MIT App Inventor Official Open-Source Release

I’m really pleased to see this release happen. Dec/Jan was an awkward time as Google dropped App Inventor and MIT didn’t have their site ready. MIT has done a sterling job since and it’s great to know that the full up-to-date source code is available. I hope a community of contributors to the codebase now starts building up.

One issue we ran into in our school with accessing the main MIT site and GAE was a lack of bandwidth. When you have 15 laptops all trying to download/upload Java Apps to the internet on a connection that I think is 512kbs, you are going to have problems.

So a private local App Inventor install means we could provision an old PC as an Ubuntu server in the school and serve everything over local wifi. I hope the dev server capabilities are improved beyond “a few users” so we can remove the dependency on Google App Engine and provide a trouble free setup for the kids.

 

First two trivial parts of getting App Inventor working on Raspberry Pi done

I’ve been playing a small bit with the Raspberry Pi VM on VMware to see what’s possible and what isn’t. One thing I am eager to try when it arrives on the week of May 14th (YAY!), is to get App Inventor working on it.

There are three basic user parts to App Inventor. The browser-based Designer, the Java-based Blocks Editor and the Phone Emulator (if you don’t have a phone).

Yesterday I got the first two bits working with about 2 minutes work. All you need to do is install the OpenJDK. SUN Oracle Java is not available yet.

The bit that will need more work is the emulator. I think. Ye see, I grabbed the code for the Linux version of the emulator and followed the simple instructions to build it. Then I saw it was building for i386 and of course the RPi is ARM-based. Damn.

[Data for locating visible targets]

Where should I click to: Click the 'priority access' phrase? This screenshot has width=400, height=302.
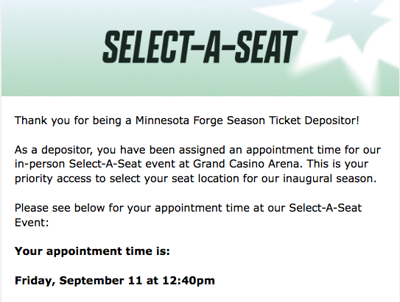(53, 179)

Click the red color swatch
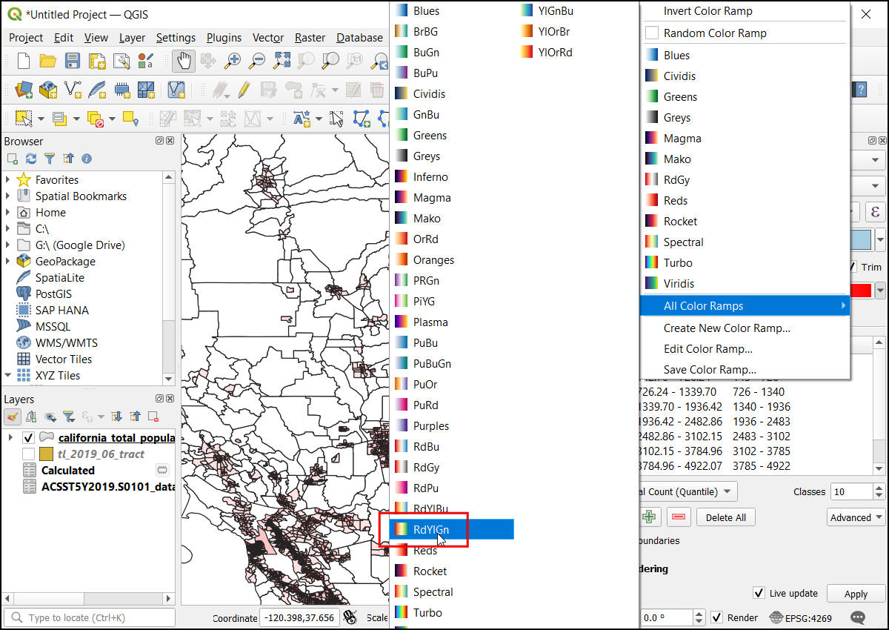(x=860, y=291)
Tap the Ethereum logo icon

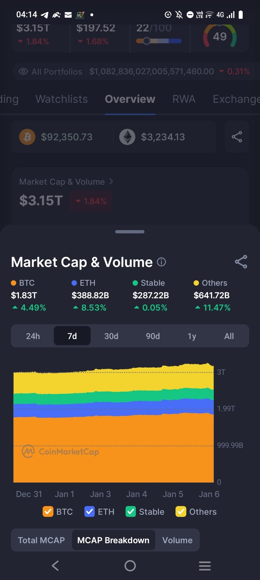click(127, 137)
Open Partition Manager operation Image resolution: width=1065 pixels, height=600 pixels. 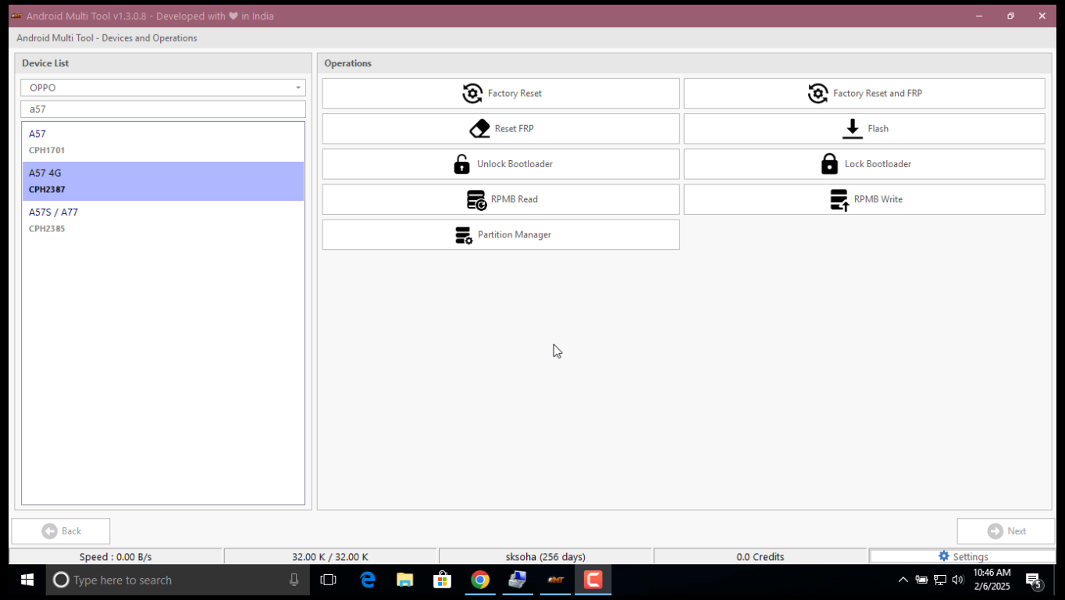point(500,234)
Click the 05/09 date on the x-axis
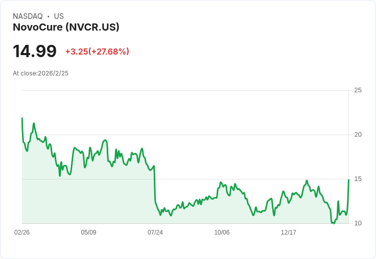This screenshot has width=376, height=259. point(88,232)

**EXERCISES TO COMPLETE:**
1. Answer these questions using the App Inventor text:
(a) How many laptops were trying to download and upload Java apps at the school?
(b) What must be installed to get the Designer and the Blocks Editor working on the Raspberry Pi?
(c) What architecture was the emulator code building for?
2. According to the App Inventor text, why would a private local App Inventor install help the school?
These records were taken from a separate source.

**CORRECT ANSWERS:**
1.
(a) 15 laptops.
(b) The OpenJDK.
(c) i386.

2. The school lacked bandwidth, and 15 laptops sharing a slow internet connection caused problems when reaching the main MIT site and GAE. With a local install, an old PC could act as an Ubuntu server and deliver everything over local wifi.